Robert Marks, Whittier College
Early Modern or Late Imperial: An Environmental Perspective

Richard von Glahn, UCLA
An East Asian Early Modernity? Kinsei in Japanese Scholarship on
Japanese and Chinese History

11:00 a.m. – 12:10 p.m. Consciousness and Culture

Samuel Yamashita, Pomona
Reimagining the Intellectual Landscape of ‘Early Modern Japan

Jahyun Kim Haboush, Columbia University
Discourse of ‘Nation’ in Choson Korea: Early Modern?

1:30 – 2:40 p.m. Interactions

John Duncan, UCLA
From External Stimulus to Internal Integration in Late Koryo and
Early Choson Korea

Kenneth Pomeranz, UC Irvine
Early Modern Networks Without an Early Modern Period-or is it the
Other Way Around?

3:00 – 4:40 p.m. Authority Structures

R. Bin Wong, UCLA
The Eighteenth-century Qing State: Fantasies and Fallacies of the
‘Early Modern’

Kyung Moon Hwang, USC
Constructions of State and Society in the Late Chosôn

Morgan Pitelka, Occidental College
Afterlives of the Shogun: Tokugawa Ieyasu’s Material Legacy in
Early Modern Japan

4:40 – 5:00 p.m.
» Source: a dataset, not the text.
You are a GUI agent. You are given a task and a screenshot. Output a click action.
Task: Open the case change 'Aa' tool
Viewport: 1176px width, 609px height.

Closing Discussion

Sponsored by the East Asia Seminar of the USC-Huntington Early Modern
Studies Institute, and the Department of History, East Asian Studies
Center, and Korean Studies Institute at USC

October 16, 2007

More People Will Read This . . .

A short essay (just 500 words!) of mine has just been published in a new book, which will probably sell more copies than anything else I will contribute to in my entire life: the 10th edition of the Lonely Planet Japan Guide.

200710161547-1

The essay, “Japanese Tea Culture,” is easy to find: it’s on page 100! The book looks great and is already helping me to plan my next research trip.